## [TASK PROMPT]
Repeat the records below exactly as they appear.

## [DATA SHOWN]
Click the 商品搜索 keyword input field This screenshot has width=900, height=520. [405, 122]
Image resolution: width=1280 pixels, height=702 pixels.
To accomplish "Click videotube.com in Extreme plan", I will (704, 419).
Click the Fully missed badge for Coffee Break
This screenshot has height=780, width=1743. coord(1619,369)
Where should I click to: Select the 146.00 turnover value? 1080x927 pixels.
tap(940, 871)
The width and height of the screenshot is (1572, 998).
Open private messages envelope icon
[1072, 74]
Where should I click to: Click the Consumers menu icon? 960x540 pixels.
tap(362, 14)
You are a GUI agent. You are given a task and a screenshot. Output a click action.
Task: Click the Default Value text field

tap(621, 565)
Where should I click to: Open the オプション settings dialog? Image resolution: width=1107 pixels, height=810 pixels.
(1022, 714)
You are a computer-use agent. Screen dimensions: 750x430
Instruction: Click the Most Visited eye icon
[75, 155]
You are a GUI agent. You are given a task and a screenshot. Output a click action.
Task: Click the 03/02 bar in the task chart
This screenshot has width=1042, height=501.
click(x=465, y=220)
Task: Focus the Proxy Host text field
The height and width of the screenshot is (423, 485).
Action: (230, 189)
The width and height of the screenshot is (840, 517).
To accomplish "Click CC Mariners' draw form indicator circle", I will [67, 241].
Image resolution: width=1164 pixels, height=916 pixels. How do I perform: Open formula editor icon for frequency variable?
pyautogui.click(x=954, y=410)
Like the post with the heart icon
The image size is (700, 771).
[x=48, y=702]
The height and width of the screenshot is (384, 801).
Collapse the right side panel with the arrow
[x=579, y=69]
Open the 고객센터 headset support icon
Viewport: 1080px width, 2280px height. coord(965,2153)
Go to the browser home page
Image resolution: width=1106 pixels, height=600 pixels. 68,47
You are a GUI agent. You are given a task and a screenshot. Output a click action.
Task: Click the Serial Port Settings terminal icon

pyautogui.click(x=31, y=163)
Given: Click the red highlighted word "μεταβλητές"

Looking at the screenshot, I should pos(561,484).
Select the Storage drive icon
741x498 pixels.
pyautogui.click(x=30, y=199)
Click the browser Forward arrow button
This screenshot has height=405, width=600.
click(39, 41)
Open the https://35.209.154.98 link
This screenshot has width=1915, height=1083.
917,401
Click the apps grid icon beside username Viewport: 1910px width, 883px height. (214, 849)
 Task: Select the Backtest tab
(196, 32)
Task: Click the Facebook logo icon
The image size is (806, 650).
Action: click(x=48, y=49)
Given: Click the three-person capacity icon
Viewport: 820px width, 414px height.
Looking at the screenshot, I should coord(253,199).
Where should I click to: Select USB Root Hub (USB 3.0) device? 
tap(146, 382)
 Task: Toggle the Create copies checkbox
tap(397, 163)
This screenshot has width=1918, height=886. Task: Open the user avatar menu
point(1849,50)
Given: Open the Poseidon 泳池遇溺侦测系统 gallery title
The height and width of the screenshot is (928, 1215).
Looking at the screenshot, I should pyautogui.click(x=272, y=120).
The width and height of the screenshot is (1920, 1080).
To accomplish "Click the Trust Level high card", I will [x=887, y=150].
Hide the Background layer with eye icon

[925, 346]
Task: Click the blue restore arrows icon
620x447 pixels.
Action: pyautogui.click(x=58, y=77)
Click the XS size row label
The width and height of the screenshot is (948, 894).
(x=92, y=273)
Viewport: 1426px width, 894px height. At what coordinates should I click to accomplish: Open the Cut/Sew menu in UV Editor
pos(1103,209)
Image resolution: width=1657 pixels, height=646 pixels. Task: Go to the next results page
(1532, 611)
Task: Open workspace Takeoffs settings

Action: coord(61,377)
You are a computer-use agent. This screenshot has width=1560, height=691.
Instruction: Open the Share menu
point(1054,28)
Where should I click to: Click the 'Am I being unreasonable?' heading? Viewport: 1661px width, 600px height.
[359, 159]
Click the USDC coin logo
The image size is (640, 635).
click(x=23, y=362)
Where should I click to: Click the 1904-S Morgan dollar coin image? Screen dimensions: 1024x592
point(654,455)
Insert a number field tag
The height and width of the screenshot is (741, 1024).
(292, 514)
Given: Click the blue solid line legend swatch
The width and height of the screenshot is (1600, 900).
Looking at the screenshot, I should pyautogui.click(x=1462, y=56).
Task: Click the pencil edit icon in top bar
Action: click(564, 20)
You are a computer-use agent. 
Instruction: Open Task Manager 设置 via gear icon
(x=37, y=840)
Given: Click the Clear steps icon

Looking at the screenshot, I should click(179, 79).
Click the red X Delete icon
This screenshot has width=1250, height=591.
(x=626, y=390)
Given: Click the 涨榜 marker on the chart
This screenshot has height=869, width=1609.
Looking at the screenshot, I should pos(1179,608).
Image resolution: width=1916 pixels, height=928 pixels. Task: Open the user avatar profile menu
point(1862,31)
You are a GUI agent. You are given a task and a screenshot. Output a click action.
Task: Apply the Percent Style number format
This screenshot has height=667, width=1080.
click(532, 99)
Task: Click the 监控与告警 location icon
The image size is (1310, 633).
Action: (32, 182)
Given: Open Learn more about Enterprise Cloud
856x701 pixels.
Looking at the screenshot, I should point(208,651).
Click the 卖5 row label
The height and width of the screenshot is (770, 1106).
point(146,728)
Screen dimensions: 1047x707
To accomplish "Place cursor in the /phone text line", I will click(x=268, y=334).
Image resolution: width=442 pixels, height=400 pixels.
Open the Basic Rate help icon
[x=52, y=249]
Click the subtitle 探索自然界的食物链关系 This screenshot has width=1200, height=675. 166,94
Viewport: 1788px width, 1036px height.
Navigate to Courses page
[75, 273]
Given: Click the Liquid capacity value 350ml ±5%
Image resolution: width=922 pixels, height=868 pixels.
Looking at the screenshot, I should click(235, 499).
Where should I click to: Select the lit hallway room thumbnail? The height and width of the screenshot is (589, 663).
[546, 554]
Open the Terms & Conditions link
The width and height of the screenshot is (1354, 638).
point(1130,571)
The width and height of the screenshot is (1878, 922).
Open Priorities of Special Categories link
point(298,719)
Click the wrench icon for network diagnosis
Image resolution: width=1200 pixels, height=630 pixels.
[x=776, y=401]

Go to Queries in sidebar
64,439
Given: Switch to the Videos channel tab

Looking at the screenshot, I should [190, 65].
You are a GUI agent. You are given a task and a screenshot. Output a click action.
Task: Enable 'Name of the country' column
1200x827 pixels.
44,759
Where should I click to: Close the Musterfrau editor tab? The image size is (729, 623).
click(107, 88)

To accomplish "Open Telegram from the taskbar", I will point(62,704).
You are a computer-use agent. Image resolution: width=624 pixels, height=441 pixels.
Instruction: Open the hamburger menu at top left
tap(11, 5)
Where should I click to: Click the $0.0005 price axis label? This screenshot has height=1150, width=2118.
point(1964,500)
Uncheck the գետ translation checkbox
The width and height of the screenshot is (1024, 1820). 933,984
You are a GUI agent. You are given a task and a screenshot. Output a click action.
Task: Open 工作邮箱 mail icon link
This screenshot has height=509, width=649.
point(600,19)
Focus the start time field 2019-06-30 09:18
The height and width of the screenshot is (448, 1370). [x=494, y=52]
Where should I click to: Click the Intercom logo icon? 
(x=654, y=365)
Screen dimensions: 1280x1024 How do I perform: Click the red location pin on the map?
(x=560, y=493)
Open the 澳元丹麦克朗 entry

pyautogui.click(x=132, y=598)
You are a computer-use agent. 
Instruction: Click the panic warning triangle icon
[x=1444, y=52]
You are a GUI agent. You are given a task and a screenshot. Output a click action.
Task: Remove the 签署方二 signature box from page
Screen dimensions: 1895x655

## [SOLVED EXERCISE]
Click the 商品搜索 keyword input field This screenshot has width=900, height=520. [405, 122]
Image resolution: width=1280 pixels, height=702 pixels.
To accomplish "Click videotube.com in Extreme plan", I will (704, 419).
Click the Fully missed badge for Coffee Break
This screenshot has height=780, width=1743. coord(1619,369)
Where should I click to: Select the 146.00 turnover value? 1080x927 pixels.
tap(940, 871)
The width and height of the screenshot is (1572, 998).
Open private messages envelope icon
[1072, 74]
Where should I click to: Click the Consumers menu icon? 960x540 pixels.
tap(362, 14)
You are a GUI agent. You are given a task and a screenshot. Output a click action.
Task: Click the Default Value text field

tap(621, 565)
Where should I click to: Open the オプション settings dialog? Image resolution: width=1107 pixels, height=810 pixels.
(1022, 714)
You are a computer-use agent. Screen dimensions: 750x430
Instruction: Click the Most Visited eye icon
[75, 155]
You are a GUI agent. You are given a task and a screenshot. Output a click action.
Task: Click the 03/02 bar in the task chart
This screenshot has width=1042, height=501.
click(x=465, y=220)
Task: Focus the Proxy Host text field
The height and width of the screenshot is (423, 485).
Action: (230, 189)
The width and height of the screenshot is (840, 517).
To accomplish "Click CC Mariners' draw form indicator circle", I will [67, 241].
Image resolution: width=1164 pixels, height=916 pixels. How do I perform: Open formula editor icon for frequency variable?
pyautogui.click(x=954, y=410)
Like the post with the heart icon
The image size is (700, 771).
[x=48, y=702]
The height and width of the screenshot is (384, 801).
Collapse the right side panel with the arrow
[x=579, y=69]
Open the 고객센터 headset support icon
Viewport: 1080px width, 2280px height. coord(965,2153)
Go to the browser home page
Image resolution: width=1106 pixels, height=600 pixels. 68,47
You are a GUI agent. You are given a task and a screenshot. Output a click action.
Task: Click the Serial Port Settings terminal icon

pyautogui.click(x=31, y=163)
Given: Click the red highlighted word "μεταβλητές"

Looking at the screenshot, I should pos(561,484).
Select the Storage drive icon
741x498 pixels.
pyautogui.click(x=30, y=199)
Click the browser Forward arrow button
This screenshot has height=405, width=600.
click(39, 41)
Open the https://35.209.154.98 link
This screenshot has width=1915, height=1083.
917,401
Click the apps grid icon beside username Viewport: 1910px width, 883px height. (214, 849)
 Task: Select the Backtest tab
(196, 32)
Task: Click the Facebook logo icon
The image size is (806, 650).
Action: click(x=48, y=49)
Given: Click the three-person capacity icon
Viewport: 820px width, 414px height.
Looking at the screenshot, I should coord(253,199).
Where should I click to: Select USB Root Hub (USB 3.0) device? 
tap(146, 382)
 Task: Toggle the Create copies checkbox
tap(397, 163)
This screenshot has width=1918, height=886. Task: Open the user avatar menu
point(1849,50)
Given: Open the Poseidon 泳池遇溺侦测系统 gallery title
The height and width of the screenshot is (928, 1215).
Looking at the screenshot, I should pyautogui.click(x=272, y=120).
The width and height of the screenshot is (1920, 1080).
To accomplish "Click the Trust Level high card", I will [x=887, y=150].
Hide the Background layer with eye icon

[925, 346]
Task: Click the blue restore arrows icon
620x447 pixels.
Action: pyautogui.click(x=58, y=77)
Click the XS size row label
The width and height of the screenshot is (948, 894).
(x=92, y=273)
Viewport: 1426px width, 894px height. At what coordinates should I click to accomplish: Open the Cut/Sew menu in UV Editor
pos(1103,209)
Image resolution: width=1657 pixels, height=646 pixels. Task: Go to the next results page
(1532, 611)
Task: Open workspace Takeoffs settings

Action: coord(61,377)
You are a computer-use agent. This screenshot has width=1560, height=691.
Instruction: Open the Share menu
point(1054,28)
Where should I click to: Click the 'Am I being unreasonable?' heading? Viewport: 1661px width, 600px height.
[359, 159]
Click the USDC coin logo
The image size is (640, 635).
click(x=23, y=362)
Where should I click to: Click the 1904-S Morgan dollar coin image? Screen dimensions: 1024x592
point(654,455)
Insert a number field tag
The height and width of the screenshot is (741, 1024).
(292, 514)
Given: Click the blue solid line legend swatch
The width and height of the screenshot is (1600, 900).
Looking at the screenshot, I should pyautogui.click(x=1462, y=56).
Task: Click the pencil edit icon in top bar
Action: click(564, 20)
You are a computer-use agent. 
Instruction: Open Task Manager 设置 via gear icon
(x=37, y=840)
Given: Click the Clear steps icon

Looking at the screenshot, I should click(179, 79).
Click the red X Delete icon
This screenshot has width=1250, height=591.
(x=626, y=390)
Given: Click the 涨榜 marker on the chart
This screenshot has height=869, width=1609.
Looking at the screenshot, I should pos(1179,608).
Image resolution: width=1916 pixels, height=928 pixels. Task: Open the user avatar profile menu
point(1862,31)
You are a GUI agent. You are given a task and a screenshot. Output a click action.
Task: Apply the Percent Style number format
This screenshot has height=667, width=1080.
click(532, 99)
Task: Click the 监控与告警 location icon
The image size is (1310, 633).
Action: (32, 182)
Given: Open Learn more about Enterprise Cloud
856x701 pixels.
Looking at the screenshot, I should point(208,651).
Click the 卖5 row label
The height and width of the screenshot is (770, 1106).
point(146,728)
Screen dimensions: 1047x707
To accomplish "Place cursor in the /phone text line", I will click(x=268, y=334).
Image resolution: width=442 pixels, height=400 pixels.
Open the Basic Rate help icon
[x=52, y=249]
Click the subtitle 探索自然界的食物链关系 This screenshot has width=1200, height=675. 166,94
Viewport: 1788px width, 1036px height.
Navigate to Courses page
[75, 273]
Given: Click the Liquid capacity value 350ml ±5%
Image resolution: width=922 pixels, height=868 pixels.
Looking at the screenshot, I should click(235, 499).
Where should I click to: Select the lit hallway room thumbnail? The height and width of the screenshot is (589, 663).
[546, 554]
Open the Terms & Conditions link
The width and height of the screenshot is (1354, 638).
point(1130,571)
The width and height of the screenshot is (1878, 922).
Open Priorities of Special Categories link
point(298,719)
Click the wrench icon for network diagnosis
Image resolution: width=1200 pixels, height=630 pixels.
[x=776, y=401]

Go to Queries in sidebar
64,439
Given: Switch to the Videos channel tab

Looking at the screenshot, I should [190, 65].
You are a GUI agent. You are given a task and a screenshot. Output a click action.
Task: Enable 'Name of the country' column
1200x827 pixels.
44,759
Where should I click to: Close the Musterfrau editor tab? The image size is (729, 623).
click(107, 88)

To accomplish "Open Telegram from the taskbar", I will point(62,704).
You are a computer-use agent. Image resolution: width=624 pixels, height=441 pixels.
Instruction: Open the hamburger menu at top left
tap(11, 5)
Where should I click to: Click the $0.0005 price axis label? This screenshot has height=1150, width=2118.
point(1964,500)
Uncheck the գետ translation checkbox
The width and height of the screenshot is (1024, 1820). 933,984
You are a GUI agent. You are given a task and a screenshot. Output a click action.
Task: Open 工作邮箱 mail icon link
This screenshot has height=509, width=649.
point(600,19)
Focus the start time field 2019-06-30 09:18
The height and width of the screenshot is (448, 1370). [x=494, y=52]
Where should I click to: Click the Intercom logo icon? 
(x=654, y=365)
Screen dimensions: 1280x1024 How do I perform: Click the red location pin on the map?
(x=560, y=493)
Open the 澳元丹麦克朗 entry

pyautogui.click(x=132, y=598)
You are a computer-use agent. 
Instruction: Click the panic warning triangle icon
[x=1444, y=52]
You are a GUI agent. You are given a task and a screenshot. Output a click action.
Task: Remove the 签署方二 signature box from page
Screen dimensions: 1895x655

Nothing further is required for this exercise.